*Task prompt*. Every line below between the one holding "Click star rating" and the one holding "Click the vertical scrollbar on the right", inclusive, should be copied exactly, and no other line.

*Available records*.
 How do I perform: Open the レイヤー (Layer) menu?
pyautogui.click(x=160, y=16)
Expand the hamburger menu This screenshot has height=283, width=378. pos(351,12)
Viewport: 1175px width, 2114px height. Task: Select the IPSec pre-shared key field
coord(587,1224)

* * *

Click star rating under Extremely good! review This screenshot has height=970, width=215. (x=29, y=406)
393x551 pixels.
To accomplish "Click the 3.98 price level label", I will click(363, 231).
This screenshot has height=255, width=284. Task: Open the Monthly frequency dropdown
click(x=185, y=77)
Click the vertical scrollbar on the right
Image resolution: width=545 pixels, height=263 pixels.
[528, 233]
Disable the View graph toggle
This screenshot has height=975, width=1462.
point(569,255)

* * *

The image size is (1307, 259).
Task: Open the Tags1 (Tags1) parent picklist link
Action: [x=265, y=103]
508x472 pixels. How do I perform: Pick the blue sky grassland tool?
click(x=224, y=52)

*Exercise output*.
Click star rating under Extremely good! review This screenshot has height=970, width=215. (x=29, y=406)
393x551 pixels.
To accomplish "Click the 3.98 price level label", I will click(363, 231).
This screenshot has height=255, width=284. Task: Open the Monthly frequency dropdown
click(x=185, y=77)
Click the vertical scrollbar on the right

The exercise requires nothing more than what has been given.